Opinião

Juiz Sergio Moro, de forma inconstitucional, escolheu julgar ex-presidente Lula

Autor

  • Afranio Silva Jardim

    é mestre e livre-docente em Direito Processual Penal pela Uerj professor associado de Direito Processual da Uerj (aposentado) procurador de Justiça (aposentado) do MP-RJ.

28 de dezembro de 2017, 10h36

Lanço aqui um desafio para os leigos em Direito e para qualquer procurador da República sobre a alegada existência de conexão que prorrogue a competência da 13ª Vara Federal de Curitiba para julgar crimes que teriam sido praticados em São Paulo, todos da competência da Justiça Estadual. Vamos lá:

Que hipótese de conexão do artigo 76 do Código de Processo Penal existe entre o crime de lavagem de dinheiro, praticado pelo doleiro Alberto Youssef, através do Posto Lava Jato, sito no Paraná, e os crimes atribuídos ao ex-presidente Lula, que teriam sido praticados em São Paulo?

Código de Processo Penal.

Art. 70. A competência será, de regra, determinada pelo lugar em que se consumar a infração, ou, no caso de tentativa, pelo lugar em que for praticado o último ato de execução.

Art. 76. A competência será determinada pela conexão:

I – se, ocorrendo duas ou mais infrações, houverem sido praticadas, ao mesmo tempo, por várias pessoas reunidas, ou por várias pessoas em concurso, embora diverso o tempo e o lugar, ou por várias pessoas, umas contra as outras;

II – se, no mesmo caso, houverem sido umas praticadas para facilitar ou ocultar as outras, ou para conseguir impunidade ou vantagem em relação a qualquer delas;

III – quando a prova de uma infração ou de qualquer de suas circunstâncias elementares influir na prova de outra infração.

O juiz Sergio Moro não diz, não explica, não demonstra. Ele apenas assevera que os processos contra o ex-presidente Lula são da sua competência, porque conexos com aquele processo originário e outros mais. Meras afirmações, genéricas e abstratas.

A Constituição da República dispõe, expressamente, em seu artigo 5, inciso LIII, que "ninguém será processado nem sentenciado senão pela autoridade competente".
--------------------------------
*Tarefas solicitadas*:
1/ Redigite, sem alterações, a parte do artigo sobre a competência do juiz Sergio Moro que começa pelas palavras que contêm "28 de dezembro" e termina em "em São Paulo?".
2/ Dê continuidade ao artigo sobre a competência do juiz Sergio Moro, começando logo após a última frase apresentada.
A listagem não é necessária para realizar as tarefas.

*Dados disponíveis*:
--------------------------------
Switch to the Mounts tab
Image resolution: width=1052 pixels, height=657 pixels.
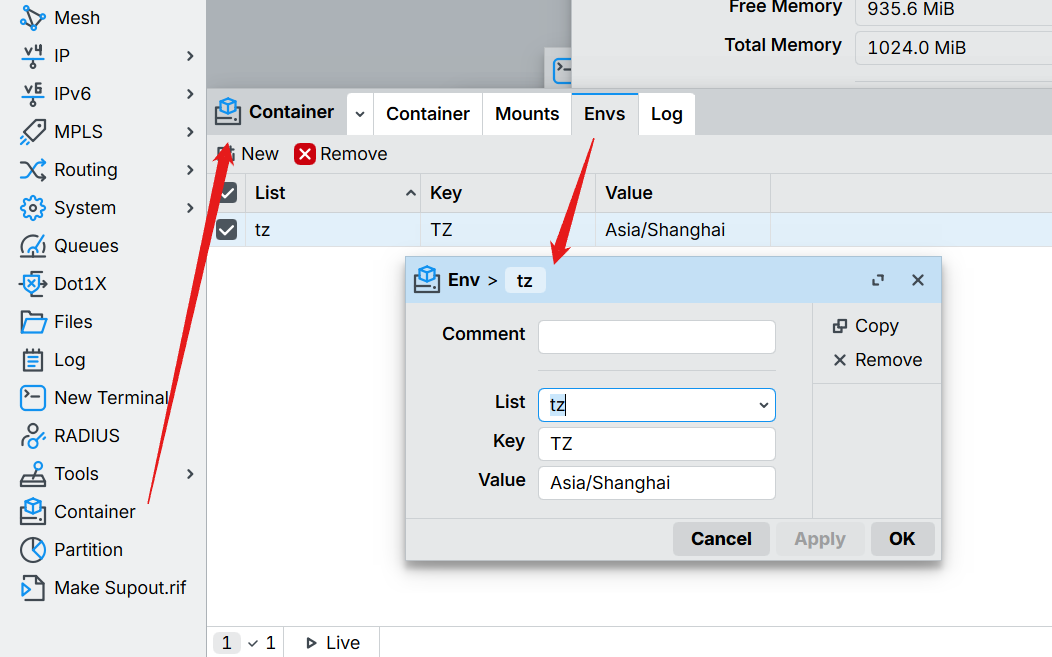coord(527,114)
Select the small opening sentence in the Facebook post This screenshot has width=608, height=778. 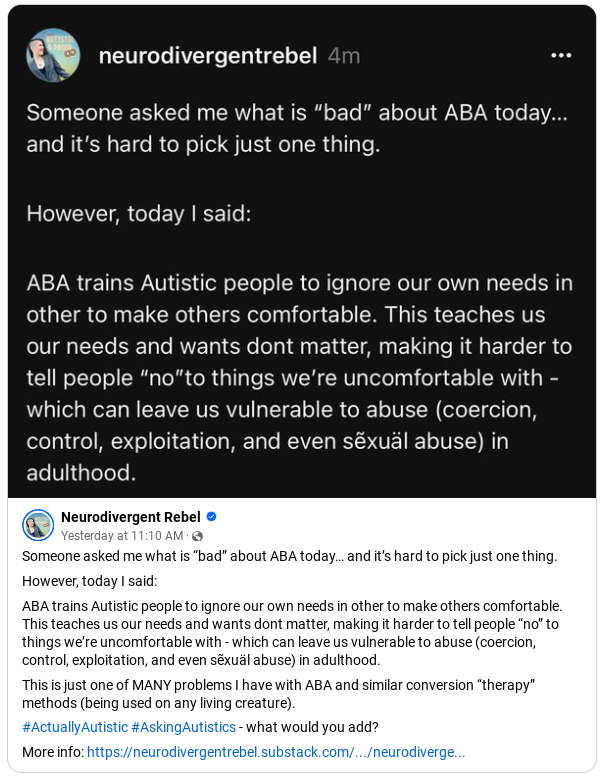pyautogui.click(x=289, y=556)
--------------------------------
*Respostas por tarefa*:
1/
28 de dezembro de 2017, 10h36

Lanço aqui um desafio para os leigos em Direito e para qualquer procurador da República sobre a alegada existência de conexão que prorrogue a competência da 13ª Vara Federal de Curitiba para julgar crimes que teriam sido praticados em São Paulo, todos da competência da Justiça Estadual. Vamos lá:

Que hipótese de conexão do artigo 76 do Código de Processo Penal existe entre o crime de lavagem de dinheiro, praticado pelo doleiro Alberto Youssef, através do Posto Lava Jato, sito no Paraná, e os crimes atribuídos ao ex-presidente Lula, que teriam sido praticados em São Paulo?

2/
Trata-se pois de incompetência absoluta, que acarreta nulidade absoluta de todo o processo, na medida em que estamos diante de um direito fundamental tutelado pela Constituição Federal.

Ressalto que a prevenção é critério de fixação da competência entre órgãos jurisdicionais que sejam todos já genuinamente competentes. A prevenção não é critério de modificação da competência!

Como uma incompetência tão flagrante e acintosa pode perdurar em um país sério?

Note-se que aqui sequer estamos pondo em questão a própria competência (ou incompetência) do juiz Sergio Moro para aqueles processos originários, que teriam "atraído" os demais crimes para a 13ª Vara Federal de Curitiba.

De qualquer forma, é importante notar, tendo em vista o artigo 109 da Constituição Federal, que:

a) A Petrobras é uma sociedade empresária de direito privado (economia mista);

b) A competência da Justiça Federal é prevista, taxativamente, na Constituição Federal, que leva em consideração o titular do bem jurídico violado pelo delito e não a qualidade do seu sujeito ativo. Aqui, o importante é o bem jurídico atingido pelo crime, e não a qualidade do autor do delito.

c) A prevenção não é fator de modificação ou prorrogação de competência, mas sim de fixação entre foros ou juízos igualmente competentes.

Relevante salientar ainda que, no processo penal, a conexão ou continência se dá entre infrações penais e não entre processos.

Ademais, importa ressaltar que a conexão pode modificar a competência de foro ou juízo, mas não a competência de justiça, prevista na própria Constituição Federal. O Código de Processo Penal não pode ampliar e nem derrogar a competência prevista na Lei Maior, salvo quando ela expressamente o admite, como nos crimes eleitorais, pois ela menciona expressamente os “crimes eleitorais e comuns conexos”.

Por derradeiro, a conexão pode modificar a competência, como acima dito, para que haja unidade de processo e julgamento, evitando dispersão da prova e sentença contraditórias. ("Art. 79. A conexão e a continência importarão unidade de processo e julgamento, salvo: …")

No caso em tela, que contradição poderia haver entre a sentença do caso originário do doleiro e a sentença relativa ao triplex do ex-presidente Lula? Fica aqui mais um desafio: apontem uma possível contradição entre as duas sentenças.

De qualquer sorte, se um dos processos já foi julgado, não haverá por que modificar a competência originária, pois não haverá mais possibilidade de um só processo e uma só sentença.

Neste caso, diz a lei que eventual unificação e soma de penas se fará no juízo das execuções penais. Vejam o que diz o artigo 82: “Se, não obstante a conexão ou continência, forem instaurados processos diferentes, a autoridade de jurisdição prevalente deverá avocar os processos que corram perante os outros juízes, salvo se já estiverem com sentença definitiva. Neste caso, a unidade dos processos só se dará, ulteriormente, para o efeito de soma ou de unificação das penas)”.

Saliento, mais uma vez, que a prevenção é critério de fixação da competência entre órgãos jurisdicionais que já sejam todos genuinamente competentes. Vale dizer, a prevenção não modifica a competência, mas “desempata” entre foros ou juízos igualmente competentes.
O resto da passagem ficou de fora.